Statistics 5102 (Geyer, Spring 2003) The Bootstrap

Contents

Relevant and Irrelevant Simulation

Simulations are not all alike. Some are more relevant than others.

Suppose someone has done a simulation that suggests some procedure (a point estimator, for example) works well for some particular data model (with a specific sample size and a specific probability distribution). And suppose you are now analyzing a somewhat different kind of data (with a different sample size or a different probability distribution). What is the relevance of those old simulations to your data? Perhaps none.

What you need are some relevant simulations concerning the actual probability model for the actual data you are now analyzing. Irrelevant simulations concerning data with some other structure and some other assumed probability model are, in a word, irrelevant, or if you prefer academic weasel wording, of questionable relevance.

So the principle of relevant versus irrelevant simulations says that each data analyst should do a new relevant simulation for each data analysis.

One slight problem: a truly relevant simulation would simulate data from the unknown true distribution of the actual data. And, of course, the unknown true distribution is unknown. If it were known, we wouldn't be doing statistical estimation about it.

So closest one can come to doing truly relevant simulation is to simulate data from the best available estimate of the unknown true distribution of the actual data. Of course, best available is a matter of opinion.

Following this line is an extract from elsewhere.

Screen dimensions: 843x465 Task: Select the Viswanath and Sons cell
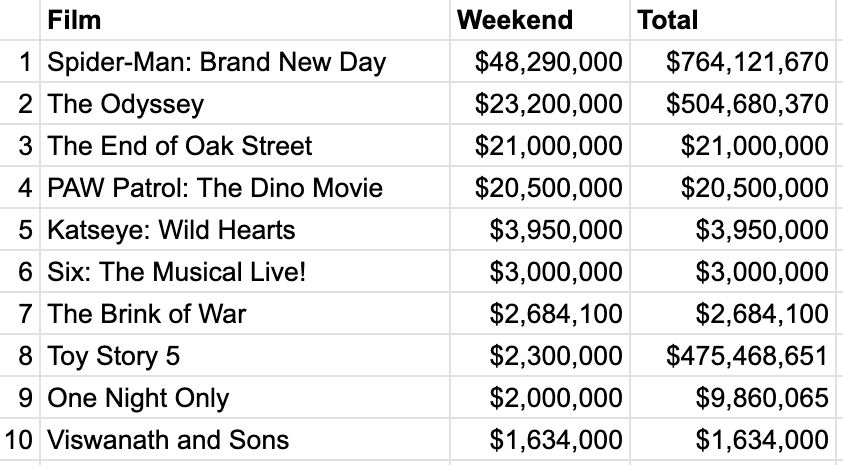coord(245,439)
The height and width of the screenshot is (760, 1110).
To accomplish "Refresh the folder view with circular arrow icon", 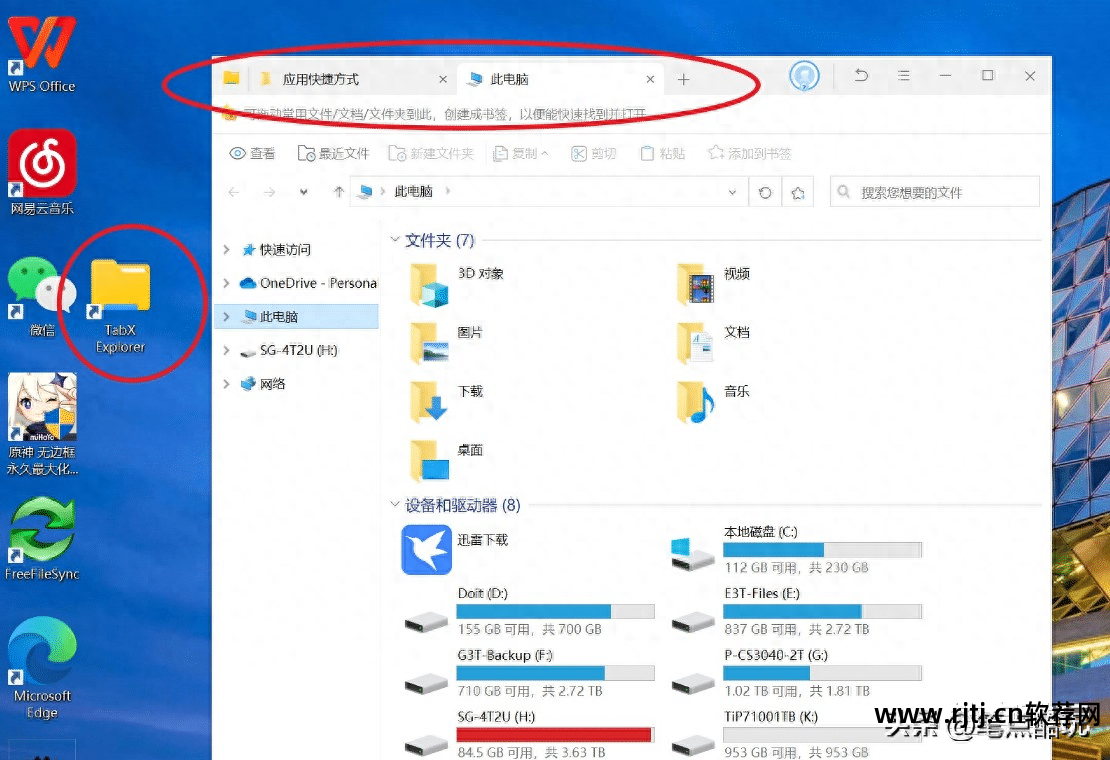I will (x=764, y=191).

It might be the distribution in a parametric model given by a good estimate of the parameter. It might be the empirical distribution of the data. It might be something else.

A cutesy name for as close as possible to truly relevant simulation is the bootstrap coined by B. Efron (a native of St. Paul, Minnesota). The name refers to a cliche about pulling oneself up by one's bootstraps, bootstraps being little loops at the top of riding boots used to pull them on your feet. So if you can pull yourself up by your bootstraps, you can just pick yourself up in the air, a physical impossibility. But the cliche (like a lot of language) doesn't actually mean what it literally means and actually means succeed by your own efforts, without help. But the metaphor isn't completely dead. There is a hint of impossibility implied. So presumably Efron chose the name to indicate that it does something that seems impossible to the naive but actually is just hard work.

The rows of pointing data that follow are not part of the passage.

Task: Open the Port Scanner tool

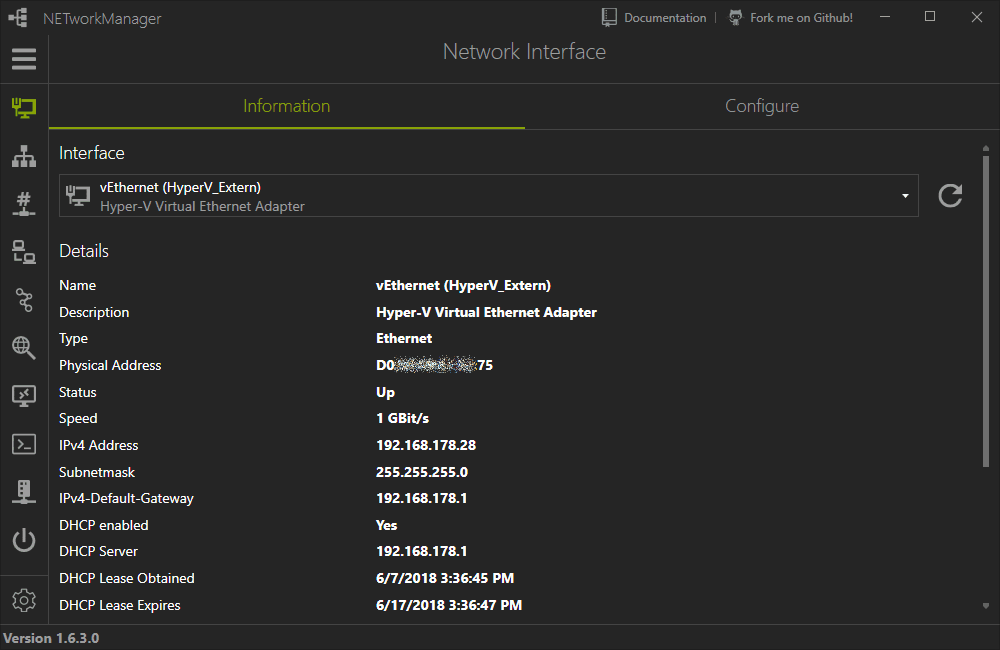Action: coord(24,204)
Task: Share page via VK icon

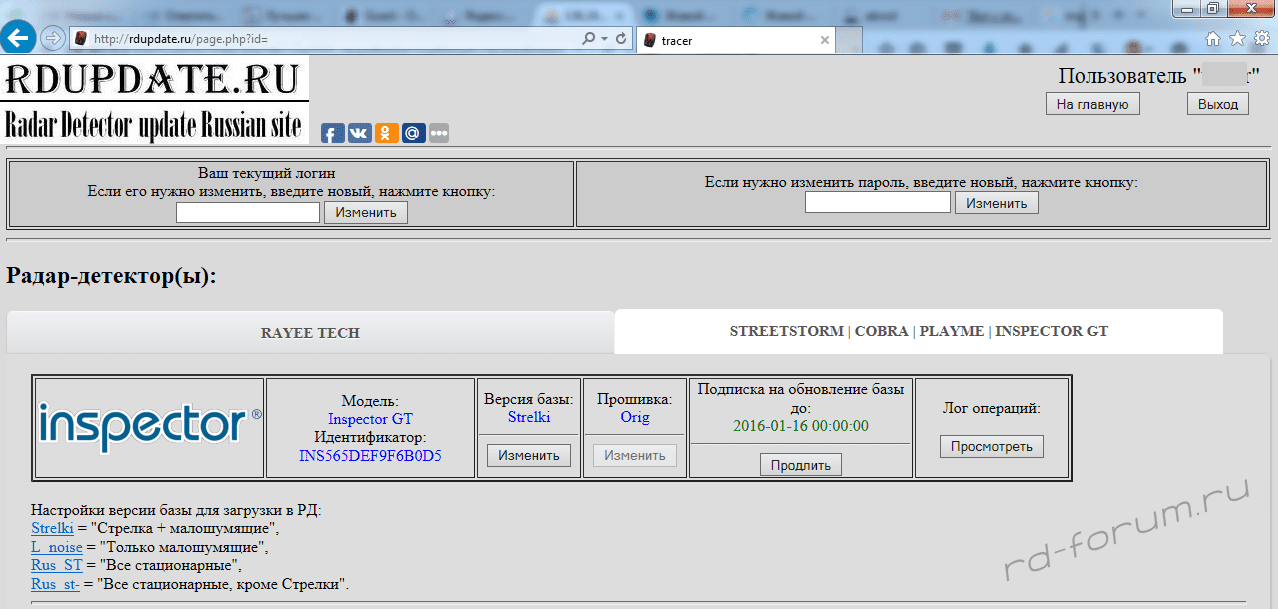Action: (359, 133)

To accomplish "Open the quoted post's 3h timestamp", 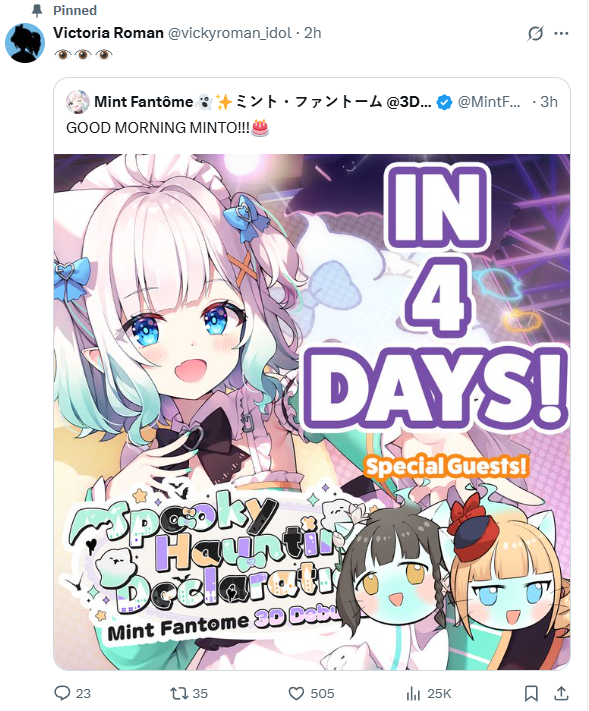I will tap(549, 102).
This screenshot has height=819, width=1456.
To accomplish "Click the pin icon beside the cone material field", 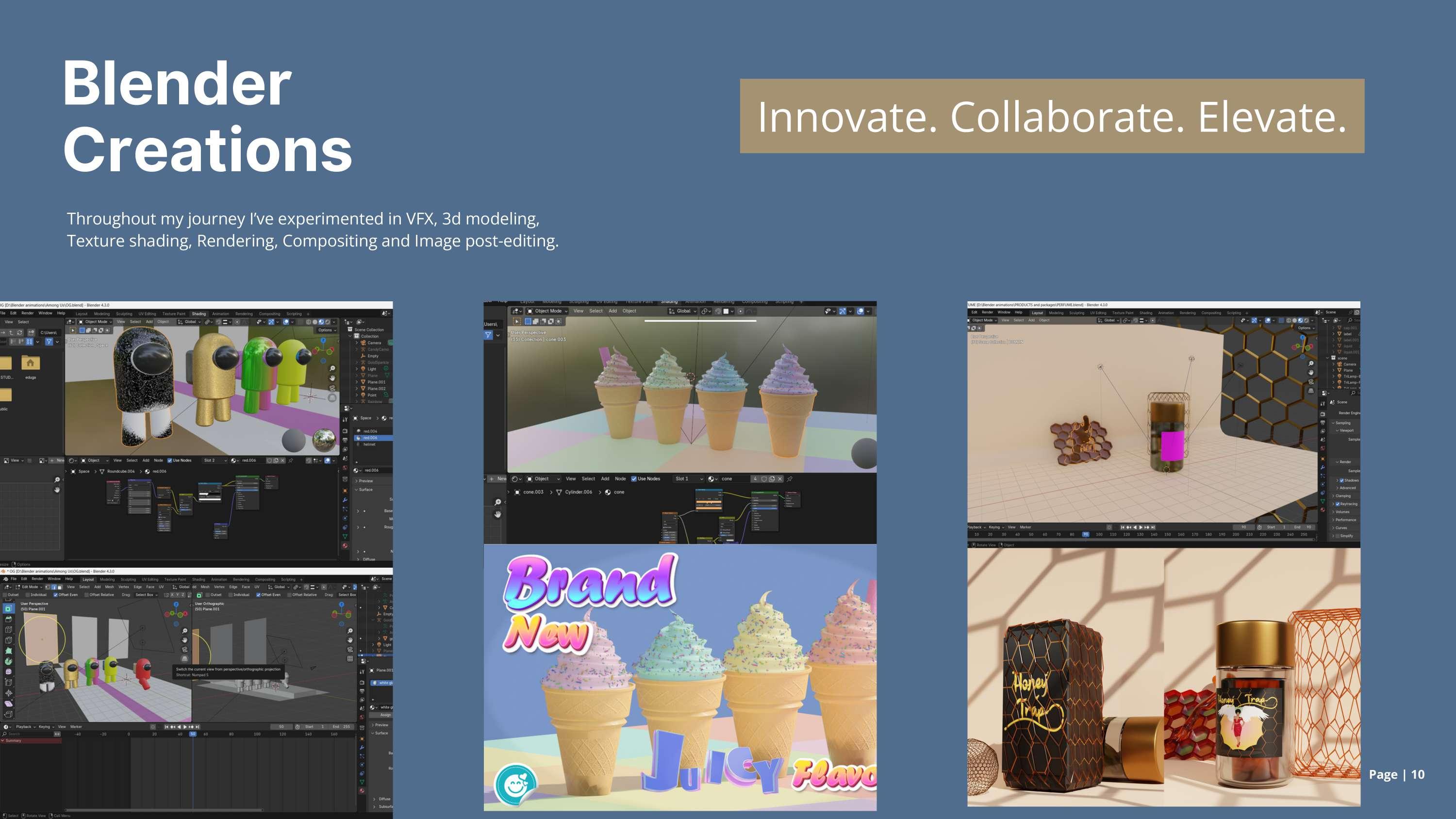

Anyway, whatever aura the cutesy name implies, the bootstrap actually is simulation using the best available estimate of the unknown true distribution of the actual data. There are two types

Efron's Nonparametric Bootstrap

Doing the Simulation

Not liking any of the examples in DeGroot and Schervish, we do something else. The data in the URL

http://www.stat.umn.edu/geyer/old03/5102/examp/bob.txt

is from a symmetric heavy-tailed distribution. We use a 20% trimmed mean as our estimator of location (center of symmetry).

The R statements below calculate the point estimate theta.hat and simulate nboot independent and identically distributed realizations theta.star from the sampling distribution of the point estimate when the population is the empirical distribution of the actual data.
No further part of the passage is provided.